Is spring wheat an option for Ohio farmers? Yes, we can grow spring wheat in Ohio, but spring wheat yield will be significantly lower than winter wheat yield.
Last year, in collaboration with University of Wisconsin-Madison, we participated in a small grain resiliency field trial located at the Northwest Agricultural Research Station in Wood County. The goal was to compare several types of small grains to our local standard of soft red winter wheat. Results are shown in Figure 1. On average, soft red winter wheat yielded 97 bu/acre across eight different varieties. As a comparison, durum (planted in the spring) yielded an average of 44 bu/acre and hard red spring wheat yielded an average of 52 bu/acre. The data below represents one year of data; however, similar observations have been made in previous trials conducted in Ohio.
Figure 1. Box-and-whiskers plot showing minimum, 25th percentile, 50th percentile, 75th percentile, and maximum wheat grain yield. (Outliers are shown as a dot.)
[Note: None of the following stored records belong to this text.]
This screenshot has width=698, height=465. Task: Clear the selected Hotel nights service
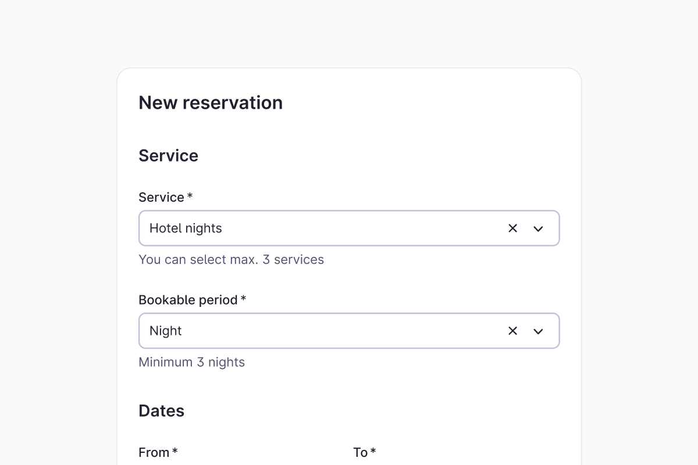[512, 228]
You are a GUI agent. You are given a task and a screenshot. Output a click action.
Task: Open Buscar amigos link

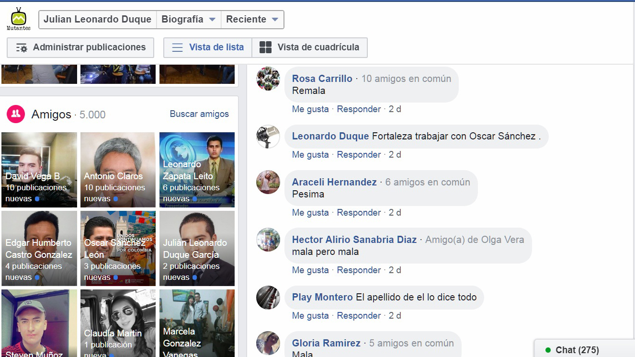(199, 114)
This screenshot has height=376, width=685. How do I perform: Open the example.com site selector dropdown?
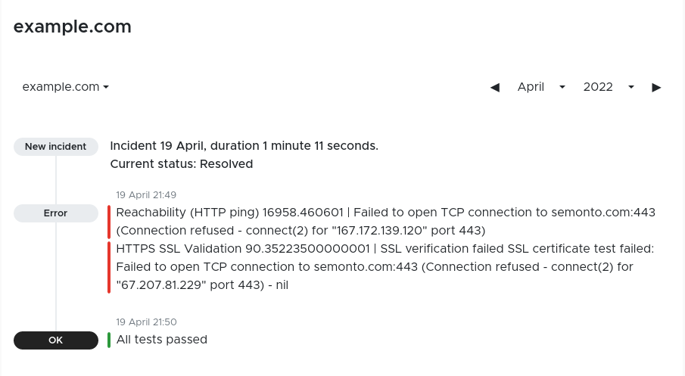click(66, 87)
In small grains, the grain fill period begins at Feekes 10.5.4 (kernels watery ripe) and ends at Feekes 11.3 (kernels hard, but dividable with thumbnail). Longer grain fill periods are associated with higher yields. For all four winter wheats (soft red, soft white, hard red, and hard white), the grain fill period was between June 3 and June 30, for a total of 27 days long (Figure 2). However, the grain fill period was only 13 days for the hard red spring wheat (between June 17-June 30) and only 8 days (between June 22 and June 30) for the durum wheat. Although, our winter wheat was planted on September 25, 2021 and the spring wheat was planted on April 5, 2021, all wheat reached maturity at the same time and were harvested on the same date. Thus, the higher yield of winter wheat is likely due in part to the longer grain fill period.
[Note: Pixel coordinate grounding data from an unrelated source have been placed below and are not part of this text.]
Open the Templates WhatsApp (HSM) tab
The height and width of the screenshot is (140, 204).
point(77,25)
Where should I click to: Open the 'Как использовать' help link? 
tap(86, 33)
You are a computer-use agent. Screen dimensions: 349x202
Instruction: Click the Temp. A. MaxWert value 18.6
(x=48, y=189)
Figure 2. Number of days between Feekes 10.5.4-11.3 growth stages.
In addition to yield, there are other factors to consider:
- Do you have a place to sell spring wheat? Is there a market for spring wheat?
- Can you meet grain quality requirements? Soft red winter wheat and white wheat tend to have low protein (8.5 to 10.5%). Hard red winter wheat has medium to high protein (10.0 to 13.0%) while durum and hard red spring wheat have high protein (10 to 15.0%). For more information on the various wheat classes and requirements, see: https://www.uswheat.org/working-with-buyers/wheat-classes/
Although wheat prices are high, spring wheat is probably not the best option in 2022 due to low yields and uncertainty surrounding selling the grain and quality. However, we will continue to look at these various wheat classes this year as opportunities may arise in the state. If interested in wheat, the best option would be to plant soybean this year followed by winter wheat planting in the fall.